Crise com Congresso esvazia cerimônia de Lula: Motta e Alcolumbre serão ausência em sanção do IR
A cerimônia de sanção da ampliação da faixa de isenção do Imposto de Renda para quem ganha até R$ 5 mil, tratada pelo Planalto como um gesto simbólico para tentar reorganizar a relação com o Congresso, será marcada por duas ausências significativas em meio à crise. Convidados para o evento desta quarta-feira, os presidentes da Câmara, Hugo Motta (Republicanos-PB), e do Senado, Davi Alcolumbre (União-AP), não irão ao Palácio do Planalto, justamente no momento em que o governo enfrenta seu período mais crítico de tensão com o Legislativo neste terceiro mandato de Lula.
Pela manhã, a assessoria de Motta informou que o deputado “cumpre agenda interna” e não participará. A decisão, porém, não impediu o presidente da Câmara de publicar nas redes uma mensagem celebrando a sanção e exaltando a “união dos Poderes”, num tom institucional que contrasta com o ambiente real de desgaste.
“Este é o resultado da união dos Poderes em favor do Brasil. Com respeito às atribuições legislativas, diálogo e equilíbrio, o país avança”, escreveu Motta e seu perfil no X.
No Senado, Alcolumbre também optou por se ausentar. O gesto ocorre no auge do atrito com o governo devido à indicação do advogado-geral da União, Jorge Messias, para a vaga de ministro do STF deixada por Luís Roberto Barroso. Esta escolha contrariou o presidente da Casa e levou ao rompimento com o líder do governo, Jaques Wagner (PT-BA).
Alcolumbre considera que o Planalto atropelou a articulação política e reagiu colocando em votação uma “pauta-bomba”: aprovou um projeto que estabelece aposentadoria integral e paritária para agentes comunitários de saúde (ACSs) e agentes de combate às endemias (ACEs). O governo estima um impacto de R$ 100 bilhões em dez anos.
O senador sinalizou também que não atuará para proteger o governo na disputa do PL Antifacção e ainda marcou a sabatina de Messias na CCJ para 10 de dezembro, em um intervalo curto que pode dificultar o giro político do indicado entre os senadores.
Crise acumulada
A ausência simultânea dos dois presidentes reflete um acúmulo de atritos que, pela primeira vez, se manifestam de forma coordenada nas duas Casas.

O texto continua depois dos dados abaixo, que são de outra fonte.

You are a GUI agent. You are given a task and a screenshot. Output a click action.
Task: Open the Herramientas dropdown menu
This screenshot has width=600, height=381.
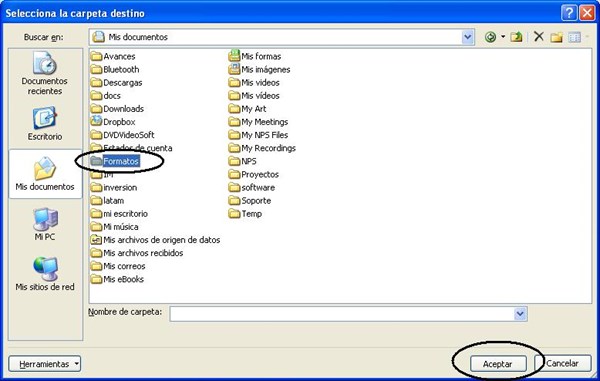click(45, 364)
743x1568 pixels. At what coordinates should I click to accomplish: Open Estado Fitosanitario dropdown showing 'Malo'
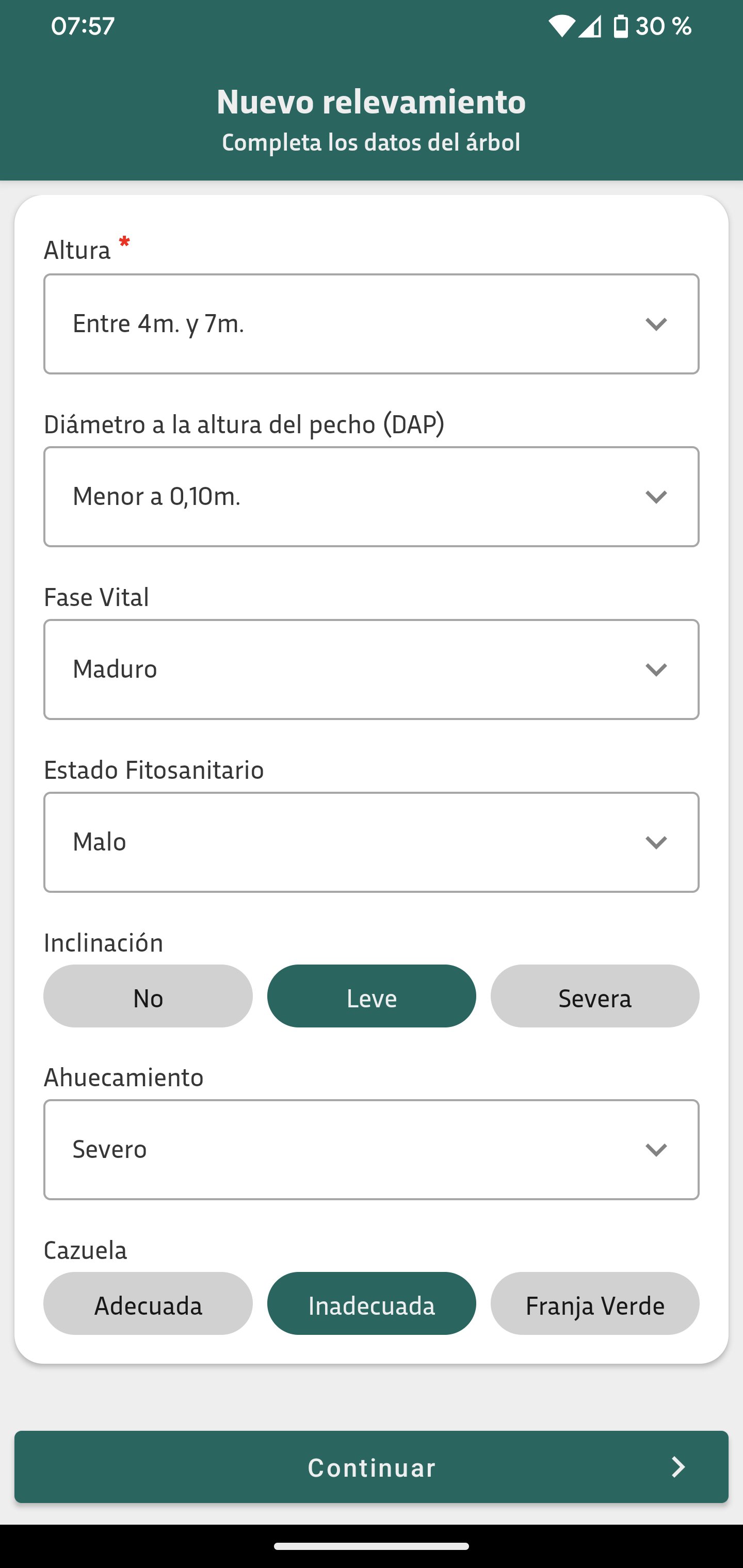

Na Câmara, o ponto de ruptura foi o desgaste entre Hugo Motta e o líder do PT, Lindbergh Farias (RJ). A relação já vinha tensionada desde a PEC da Blindagem e piorou na votação do projeto antifacção, quando Motta escolheu um opositor, Guilherme Derrite, para a relatoria. A situação se agravou com a fuga de Alexandre Ramagem (PL-RJ) para os Estados Unidos — episódio em que petistas passaram a acusar Motta de leniência com o deputado condenado na trama golpista. O mal-estar levou integrantes da bancada a pedirem desculpas, mas selou um distanciamento.
Desde então, Motta tem dito a interlocutores que não está disposto a dialogar com a ministra das Relações Institucionais, Gleisi Hoffmann, reforçando o cenário de ruptura. Os dois sempre tiveram uma boa relação, ao contrário do ex-presidente da Casa, Arthur Lira (PP-AL), com o então ministro que comandava a articulação política do governo, Alexandre Padilha.
Cerimônia esvaziada
A sanção do Imposto de Renda era vista pelo Planalto como uma oportunidade de exibir convergência institucional em torno de uma pauta considerada estratégica e extremamente popular. A relevância não só para a agenda econômica, mas também para o ano eleitoral, uma vez que foi uma das promessas da campanha de Lula em 2022. A presença de Motta e Alcolumbre seria usada pelo governo como sinal de retomada do diálogo após semanas de tensão.
O esvaziamento do evento, porém, aponta na direção contrária: o Congresso não vê sinal de trégua, e tanto Câmara quanto Senado optaram por demonstrar distância no momento em que o Planalto buscava transmitir a imagem de unidade.